**O que fazer**
1) Devolva, sem nenhuma alteração, as linhas dos registros desde o início até a linha que contém "Oferte (256, 71)", ambas incluídas, deixando as imagens de fora.
2) Prossiga a crítica sobre o filme Leve Meus Olhos a partir do ponto em que ela termina.

**Texto de leitura**
Num filme que tem como tema
a violência doméstica, as expectativas
quase sempre sugerem uma abordagem sensacionalista.
Pois bem, o maior mérito de Leve Meus Olhos
é justamente evitar o sensacionalismo. Acertada
é a escolha da diretora e roteirista Iciar Bollaín
em começar a apresentar ao espectador o drama
da protagonista Pilar (Laia Marull) justamente pelo
momento em que ela sai de casa com o filho, poucas vezes
optando, no decorrer da narrativa, pelo recurso do flashback.
A platéia é tratada como alguém
do círculo de relações de Pilar
que vai aos poucos se atendo ao seu sofrimento, resguardado
ou mesmo velado por um círculo de aparências
e pela introversão característica da personagem.
Outra qualidade evidente no filme é uma não
vilanização de personagens a princípio
antipáticos, como Antônio, o marido (Luis
Tosar), ou a mãe de Pilar (Rosa Maria Sardá).
Da mesma forma, Pilar não é retratada
como uma santa ou mártir. O filme parece não
isentá-la de uma parcela de culpa, mesmo que
seja por excesso de passividade, por uma situação
que Pilar parece desejar romper somente ao sentí-la
insustentável. São seres humanos em sua
plenitude, falíveis, mas capazes a seu modo de
amar. Dessa forma, mesmo com sua manifesta agressividade,
o filme faz questão de deixar claro o sentimento
de Antônio por Pilar e seu desejo de não
perdê-la, que acaba por sucumbir por intensa insegurança.

**Registros de dados**

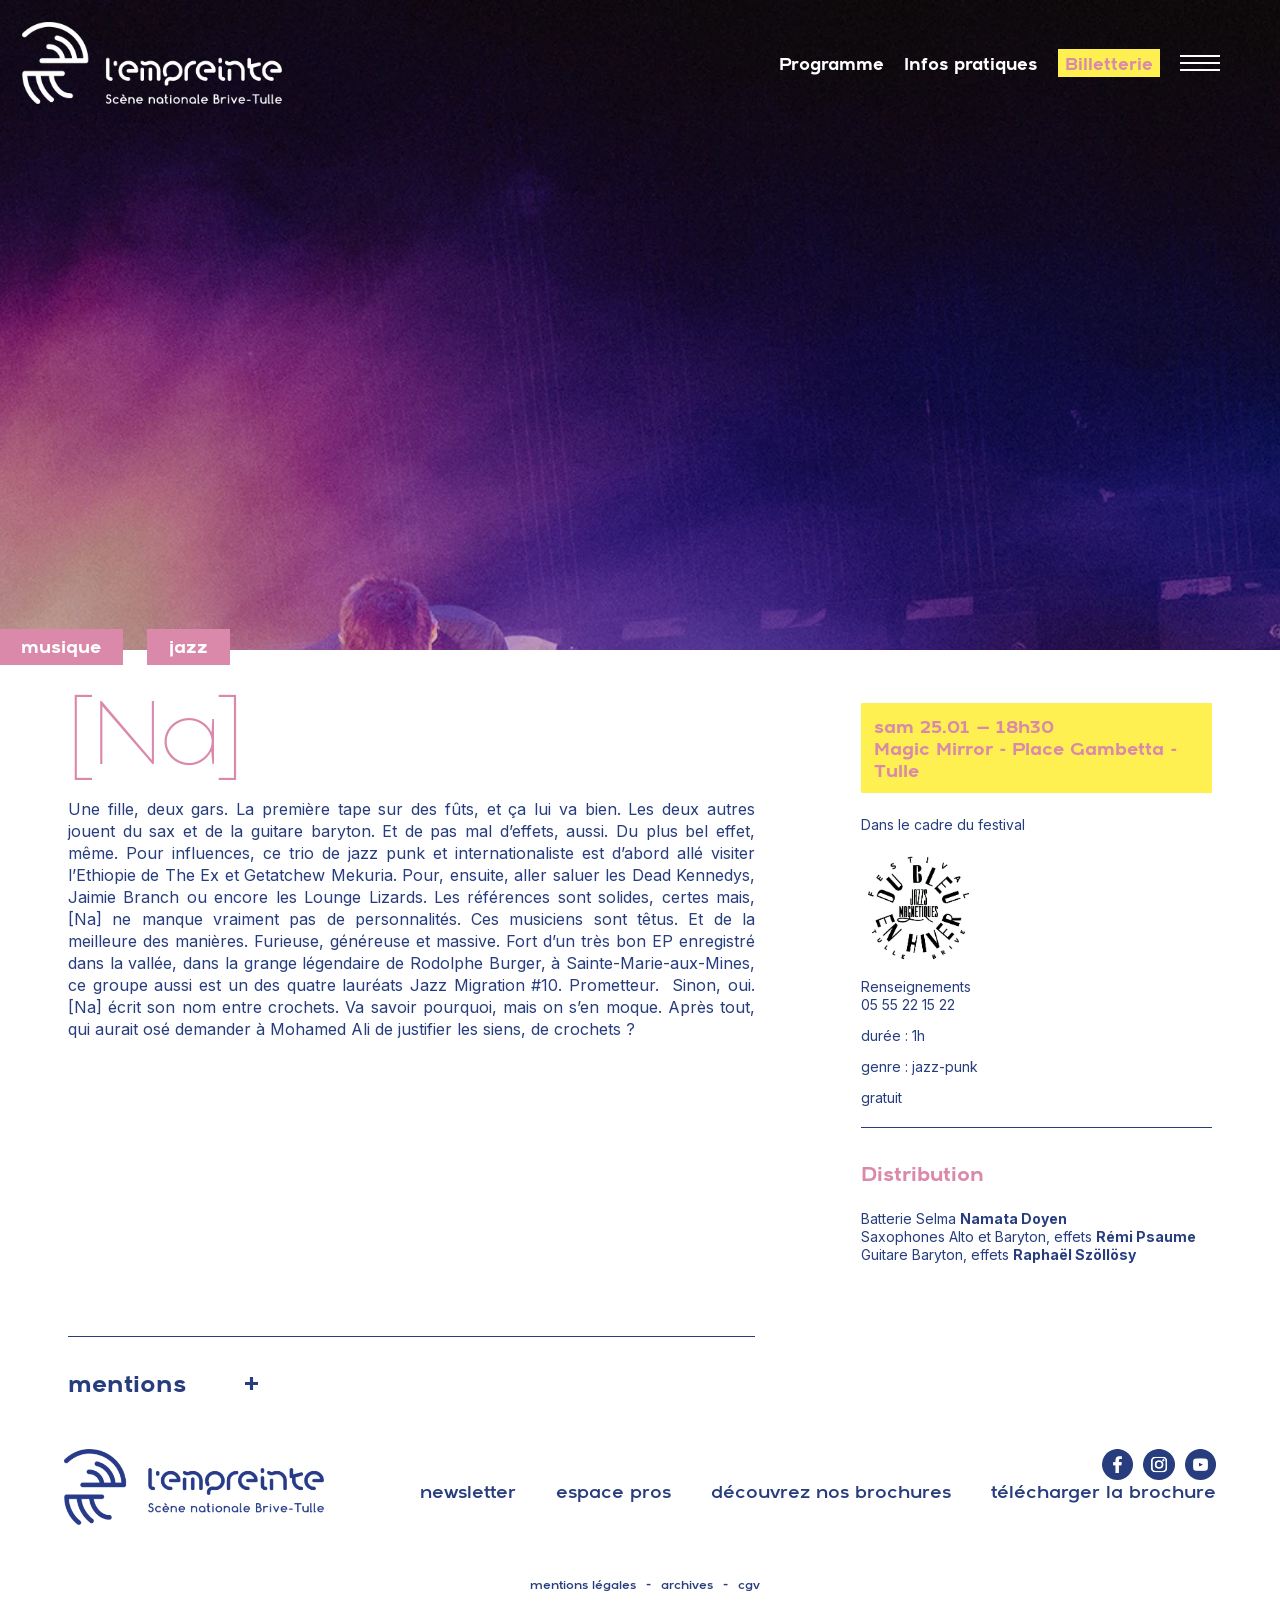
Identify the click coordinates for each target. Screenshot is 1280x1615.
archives (687, 1585)
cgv (749, 1585)
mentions (127, 1383)
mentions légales (583, 1585)
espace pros (613, 1491)
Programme (831, 64)
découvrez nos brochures (831, 1491)
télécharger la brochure (1103, 1491)
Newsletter (468, 1491)
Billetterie (1109, 64)
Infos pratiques (971, 64)
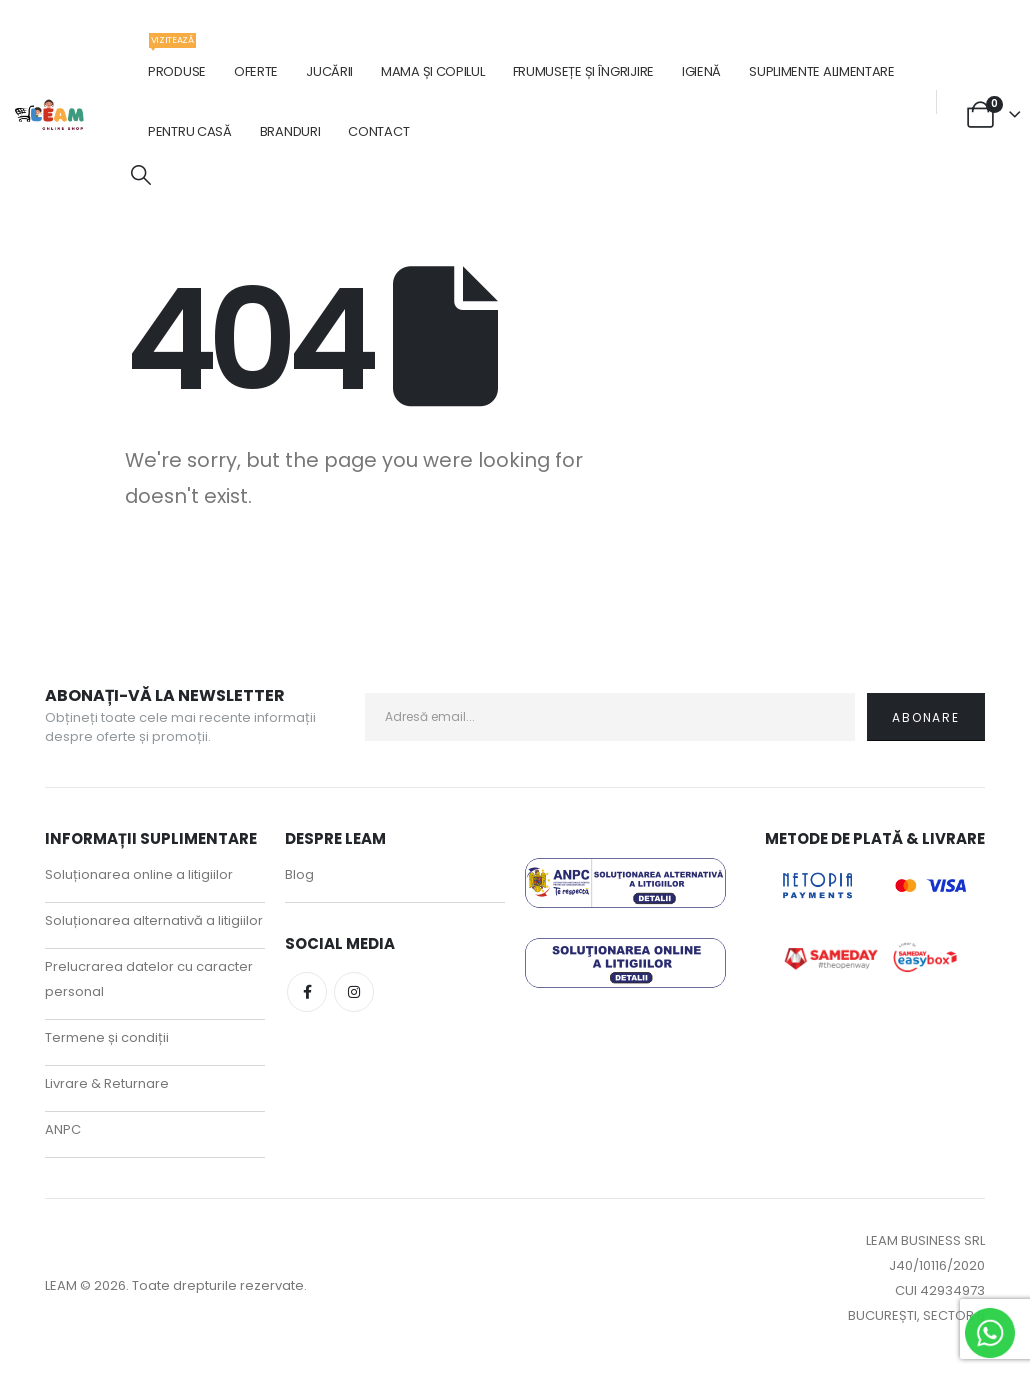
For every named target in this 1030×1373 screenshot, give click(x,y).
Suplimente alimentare (822, 71)
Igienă (701, 71)
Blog (299, 874)
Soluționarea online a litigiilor (139, 874)
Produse (177, 61)
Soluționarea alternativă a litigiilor (154, 920)
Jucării (329, 71)
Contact (378, 131)
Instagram (354, 992)
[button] (141, 175)
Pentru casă (190, 131)
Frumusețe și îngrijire (583, 71)
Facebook (307, 992)
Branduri (290, 131)
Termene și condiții (107, 1037)
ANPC (63, 1129)
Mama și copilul (433, 71)
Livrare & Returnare (107, 1083)
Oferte (256, 71)
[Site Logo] (50, 114)
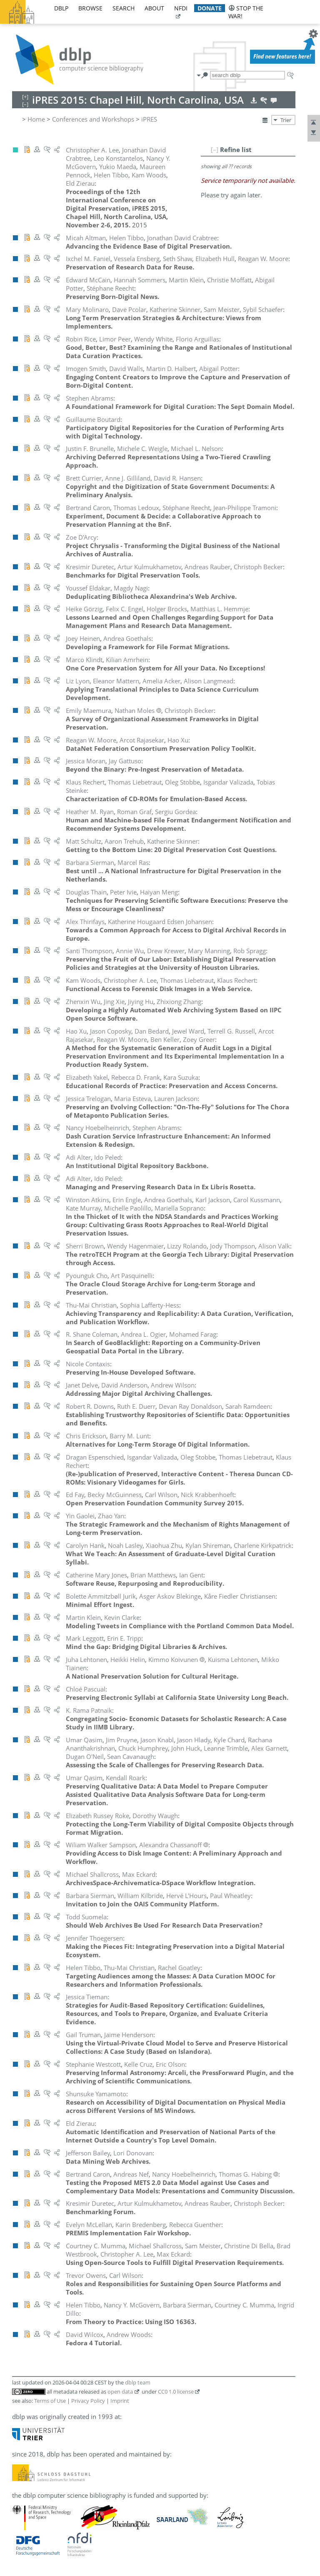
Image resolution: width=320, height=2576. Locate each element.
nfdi (181, 8)
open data (120, 2391)
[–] (214, 149)
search (123, 8)
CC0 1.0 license (176, 2391)
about (154, 8)
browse (90, 8)
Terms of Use (50, 2400)
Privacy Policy (88, 2400)
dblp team (137, 2382)
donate (210, 8)
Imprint (119, 2400)
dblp (61, 8)
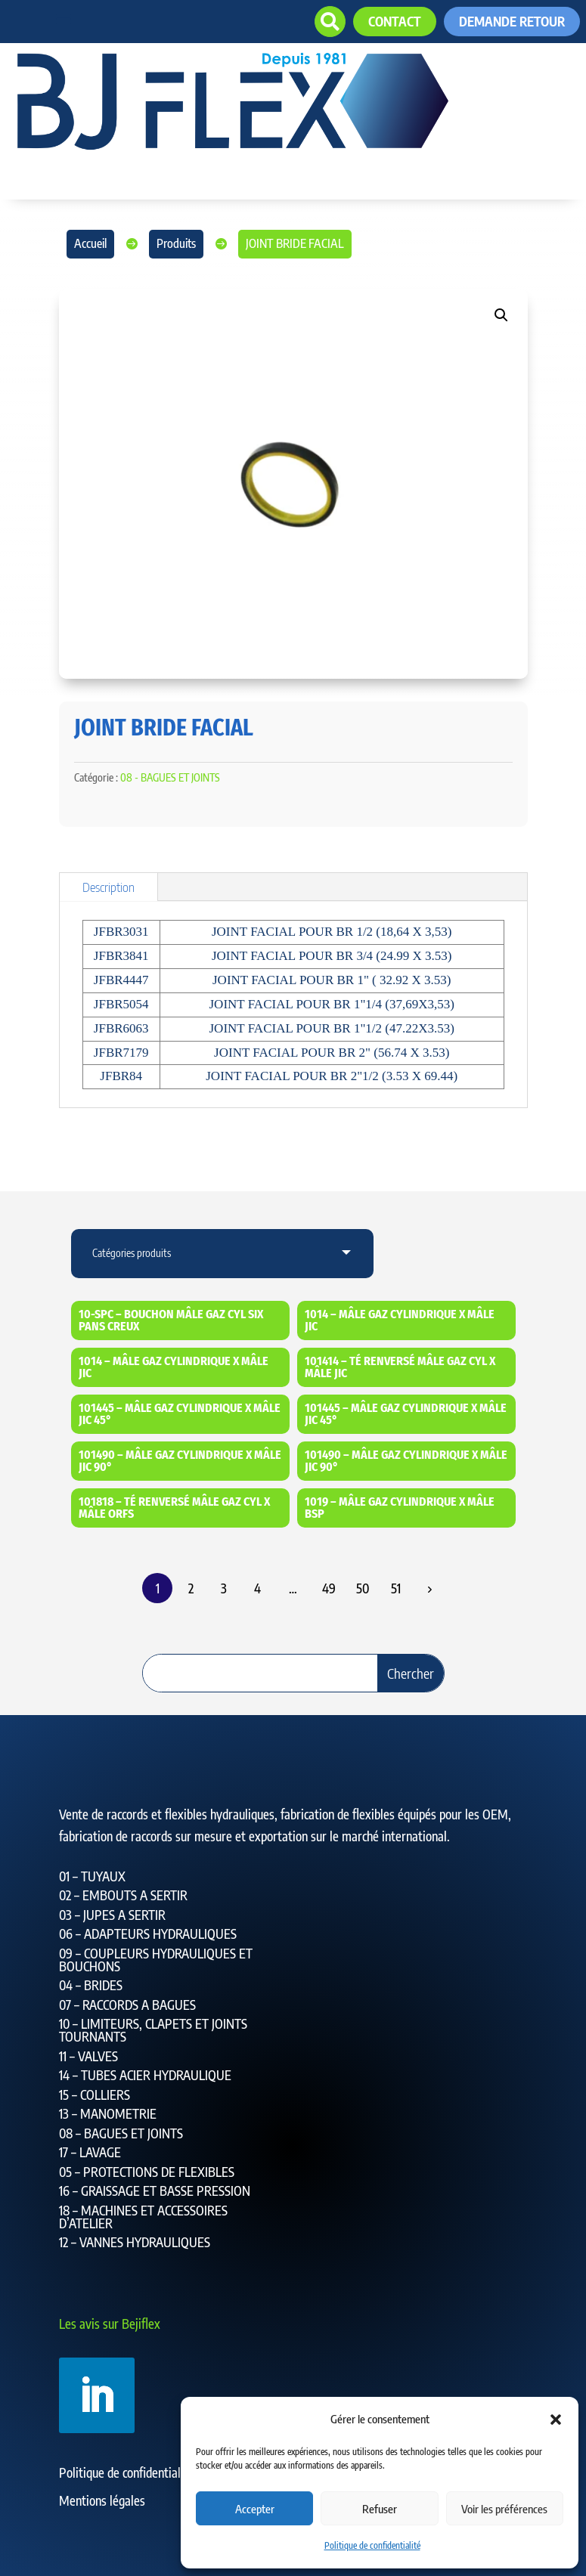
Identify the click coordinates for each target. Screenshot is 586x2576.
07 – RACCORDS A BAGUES (127, 2004)
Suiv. (429, 1589)
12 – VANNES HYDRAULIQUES (134, 2242)
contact (394, 21)
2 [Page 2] (191, 1588)
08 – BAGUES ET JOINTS (121, 2133)
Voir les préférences (504, 2509)
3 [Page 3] (224, 1588)
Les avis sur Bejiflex (109, 2323)
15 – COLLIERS (94, 2094)
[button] (555, 2419)
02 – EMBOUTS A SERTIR (123, 1895)
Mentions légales (102, 2500)
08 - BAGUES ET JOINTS (170, 777)
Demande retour (512, 21)
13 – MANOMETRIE (108, 2113)
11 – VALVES (88, 2056)
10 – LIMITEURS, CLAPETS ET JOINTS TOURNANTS (153, 2030)
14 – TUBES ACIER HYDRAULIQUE (145, 2075)
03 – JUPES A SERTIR (112, 1914)
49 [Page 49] (329, 1588)
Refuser (379, 2509)
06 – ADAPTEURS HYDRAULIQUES (148, 1933)
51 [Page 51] (396, 1588)
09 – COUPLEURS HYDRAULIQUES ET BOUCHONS (156, 1959)
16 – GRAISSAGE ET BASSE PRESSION (154, 2190)
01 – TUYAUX (92, 1876)
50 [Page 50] (362, 1588)
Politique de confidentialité (372, 2545)
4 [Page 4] (257, 1588)
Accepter (254, 2509)
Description (108, 886)
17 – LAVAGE (90, 2152)
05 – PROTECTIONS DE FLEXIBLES (146, 2171)
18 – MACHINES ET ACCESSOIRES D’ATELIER (143, 2216)
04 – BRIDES (90, 1985)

**Respostas escritas**
1)
Identify the click coordinates for each target. Screenshot is 1280x1615.
archives (687, 1585)
cgv (749, 1585)
mentions (127, 1383)
mentions légales (583, 1585)
espace pros (613, 1491)
Programme (831, 64)
découvrez nos brochures (831, 1491)
télécharger la brochure (1103, 1491)
Newsletter (468, 1491)
Billetterie (1109, 64)
Infos pratiques (971, 64)
For every named target in this 1030×1373 screenshot, give click(x,y).
Suplimente alimentare (822, 71)
Igienă (701, 71)
Blog (299, 874)
Soluționarea online a litigiilor (139, 874)
Produse (177, 61)
Soluționarea alternativă a litigiilor (154, 920)
Jucării (329, 71)
Contact (378, 131)
Instagram (354, 992)
[button] (141, 175)
Pentru casă (190, 131)
Frumusețe și îngrijire (583, 71)
Facebook (307, 992)
Branduri (290, 131)
Termene și condiții (107, 1037)
ANPC (63, 1129)
Mama și copilul (433, 71)
Livrare & Returnare (107, 1083)
Oferte (256, 71)

2)
Apesar de estar apenas em seu terceiro trabalho na direção,
Bollaín tem mais de vinte anos de carreira como
atriz, e isto certamente faz diferença da forma
como ela conduz seus atores. Tosar já havia marcado
presença por exemplo em Segunda-Feira ao Sol
e constrói Antônio de forma a ressaltar
a fragilidade de sua personagem, mesmo em seus momentos
de maior explosão. E Laia Marull é uma
surpreendente revelação que faz de Pilar
uma flor murcha que vai sutil e gradativamente desabrochando,
revelando uma beleza a princípio insuspeita.
Atuações mais que exemplares, que em vários
momentos justificam o filme em si sós.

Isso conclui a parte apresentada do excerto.